Thematic Focus: Shaping Craft and Design

From its Bauhaus workshop-model foundation brought over from Germany by Josef and Anni Albers in 1933 to the forward-thinking designers live Alvin Lustig and Buckminster Fuller who taught during the 1940s, to the early growth of the studio pottery movement via Karen Karnes, Marguerite Wildenhain, and others, Black Mountain College has played a significant role in shaping craft and design ideas and practices of our time. This conference explored that role, and links it to the importance of craft on 20th-century modernism as a whole. 

Keynote Speaker: Christopher Benfey

Andrew W. Mellon Professor of English and Acting Dean of Faculty at Mount Holyoke, where he has taught since 1989. He was educated at the Putney School, Earlham College, Guilford College, and Harvard (from which he holds a Ph.D. in Comparative Literature). He has held fellowships from the Danforth Foundation, the Guggenheim Foundation, the National Endowment for the Humanities, and the American Council of Learned Societies. In 2012, Benfey was elected as a member of the American Academy of Arts and Sciences, one of the nation’s most prestigious honorary societies. A prolific journalist, Benfey served as the long-time art critic for the online magazine Slate, and is a frequent contributor to The New York Review of Books, The New York Times Book Review, and The New Republic, among many other publications. His family memoir, Red Brick, Black Mountain, White Clay; Reflections on Art, Family, and Survival, was published in the spring of 2012 by Penguin. The book explores strands of Benfey’s family involving brick-making, pottery traditions in North Carolina, and the pioneering educational institution of Black Mountain College. A well-known scholar of Emily Dickinson, Benfey is the author of four highly regarded books about the American Gilded Age. These include A Summer of Hummingbirds: Love, Art, and Scandal in the Intersecting Worlds of Emily Dickinson, Mark Twain, Harriet Beecher Stowe, and Martin Johnson Heade, which won both the 2009 Christian Gauss Award of Phi Beta Kappa and the Ambassador Book Award.He is also the author of The Double Life of Stephen Crane (1992); Degas in New Orleans (1997); and The Great Wave: Gilded Age Misfits, Japanese Eccentrics, and the Opening of Old Japan (2003). For the prestigious Library of America editions, Benfey has edited both The American Writings of Lafcadio Hearn and the complete poems of Stephen Crane. His edition of essays on the Iliad by Simone Weil and Rachel Bespaloff appeared as War and the Iliad (NYRB Classics, 2005). Benfey’s poems have appeared in The New Yorker, the Paris Review, and Ploughshares.

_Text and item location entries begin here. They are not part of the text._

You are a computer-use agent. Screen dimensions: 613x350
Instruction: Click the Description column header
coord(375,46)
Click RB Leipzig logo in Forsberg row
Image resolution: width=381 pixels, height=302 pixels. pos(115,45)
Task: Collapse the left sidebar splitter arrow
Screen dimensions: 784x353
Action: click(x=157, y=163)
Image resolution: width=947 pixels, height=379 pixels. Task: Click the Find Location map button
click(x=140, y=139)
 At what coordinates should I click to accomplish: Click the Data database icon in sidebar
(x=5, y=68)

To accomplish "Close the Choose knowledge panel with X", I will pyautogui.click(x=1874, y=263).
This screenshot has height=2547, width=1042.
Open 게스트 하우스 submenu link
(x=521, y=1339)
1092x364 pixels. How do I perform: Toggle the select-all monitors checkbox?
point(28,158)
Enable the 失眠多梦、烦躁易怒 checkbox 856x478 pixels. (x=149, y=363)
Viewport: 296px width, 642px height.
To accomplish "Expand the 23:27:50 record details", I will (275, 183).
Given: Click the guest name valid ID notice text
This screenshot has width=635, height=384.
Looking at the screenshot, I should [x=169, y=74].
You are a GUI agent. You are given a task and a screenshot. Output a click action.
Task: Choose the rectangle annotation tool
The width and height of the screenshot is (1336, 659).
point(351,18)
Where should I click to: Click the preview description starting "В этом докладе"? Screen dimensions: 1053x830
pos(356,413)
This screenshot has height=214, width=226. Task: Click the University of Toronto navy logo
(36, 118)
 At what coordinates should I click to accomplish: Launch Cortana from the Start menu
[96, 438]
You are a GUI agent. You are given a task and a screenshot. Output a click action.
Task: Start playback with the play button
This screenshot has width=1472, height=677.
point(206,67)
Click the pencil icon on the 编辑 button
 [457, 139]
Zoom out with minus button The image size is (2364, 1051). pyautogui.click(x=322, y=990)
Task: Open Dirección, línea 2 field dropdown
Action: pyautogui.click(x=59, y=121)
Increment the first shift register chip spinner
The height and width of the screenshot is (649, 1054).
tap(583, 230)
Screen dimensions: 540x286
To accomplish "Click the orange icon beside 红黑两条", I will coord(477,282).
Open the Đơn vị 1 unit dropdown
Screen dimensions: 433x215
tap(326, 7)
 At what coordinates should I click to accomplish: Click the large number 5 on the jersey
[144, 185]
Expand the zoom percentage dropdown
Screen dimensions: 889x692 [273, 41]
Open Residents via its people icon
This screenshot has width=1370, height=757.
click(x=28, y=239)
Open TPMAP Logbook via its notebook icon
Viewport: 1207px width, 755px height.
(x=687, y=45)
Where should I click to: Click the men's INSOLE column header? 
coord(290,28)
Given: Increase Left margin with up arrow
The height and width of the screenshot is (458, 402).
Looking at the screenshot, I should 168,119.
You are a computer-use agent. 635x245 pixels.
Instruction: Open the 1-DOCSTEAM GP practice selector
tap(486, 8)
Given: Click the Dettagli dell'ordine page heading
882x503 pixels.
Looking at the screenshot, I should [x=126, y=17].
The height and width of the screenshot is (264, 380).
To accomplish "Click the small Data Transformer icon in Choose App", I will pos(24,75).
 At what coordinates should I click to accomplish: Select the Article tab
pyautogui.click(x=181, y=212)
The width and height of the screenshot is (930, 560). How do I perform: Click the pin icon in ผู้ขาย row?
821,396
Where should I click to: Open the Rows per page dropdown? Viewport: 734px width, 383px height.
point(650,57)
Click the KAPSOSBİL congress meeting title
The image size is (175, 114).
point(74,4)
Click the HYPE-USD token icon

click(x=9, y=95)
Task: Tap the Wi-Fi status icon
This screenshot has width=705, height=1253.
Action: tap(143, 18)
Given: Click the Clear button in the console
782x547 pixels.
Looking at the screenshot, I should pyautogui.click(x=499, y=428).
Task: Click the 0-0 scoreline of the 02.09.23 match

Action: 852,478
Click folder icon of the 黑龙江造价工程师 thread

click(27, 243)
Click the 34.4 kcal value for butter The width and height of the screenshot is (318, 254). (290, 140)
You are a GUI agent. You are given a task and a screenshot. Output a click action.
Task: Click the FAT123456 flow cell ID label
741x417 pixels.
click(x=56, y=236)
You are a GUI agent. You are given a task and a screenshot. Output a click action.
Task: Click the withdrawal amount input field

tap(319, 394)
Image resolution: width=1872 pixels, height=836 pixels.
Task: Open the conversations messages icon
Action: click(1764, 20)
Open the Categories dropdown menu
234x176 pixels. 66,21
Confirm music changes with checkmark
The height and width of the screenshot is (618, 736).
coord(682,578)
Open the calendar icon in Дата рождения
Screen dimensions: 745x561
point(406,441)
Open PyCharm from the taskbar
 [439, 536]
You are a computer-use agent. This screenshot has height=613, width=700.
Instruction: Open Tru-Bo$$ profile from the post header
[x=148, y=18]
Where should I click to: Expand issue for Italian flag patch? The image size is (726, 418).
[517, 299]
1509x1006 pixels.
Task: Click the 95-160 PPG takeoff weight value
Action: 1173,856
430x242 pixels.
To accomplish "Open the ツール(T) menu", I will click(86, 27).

Jenni Sorkin, Conference Featured Speaker is Assistant Professor of Contemporary Art History, University of California, Santa Barbara. She is currently completing a book manuscript, titled Live Form: Craft as Participation, which examines the confluence of gender, artistic labor, and the history of post-war ceramics from 1945 to 1975. She holds a PhD in the History of Art from Yale University and a BFA from The School of the Art Institute of Chicago. From 2010-2011, she was a Post-Doctoral Fellow at the Getty Research Institute in Los Angeles. In 2004, she was the recipient of the Art Journal Award, given by the College Art Association.

Ulrich Schwarz, Conference Featured Speaker is Professor of Visual Communication and Vice Dean at University of the Arts Berlin and a Managing Partner of Bertron Schwarz Frey, a design firm focused on Museography, Exhibition Design and Information Design. He is the author of publications such as “Space, Time, Characters” and “Museography and Exhibition Design” as well as contributions to “Information Graphics” and “Information Design Source Book”.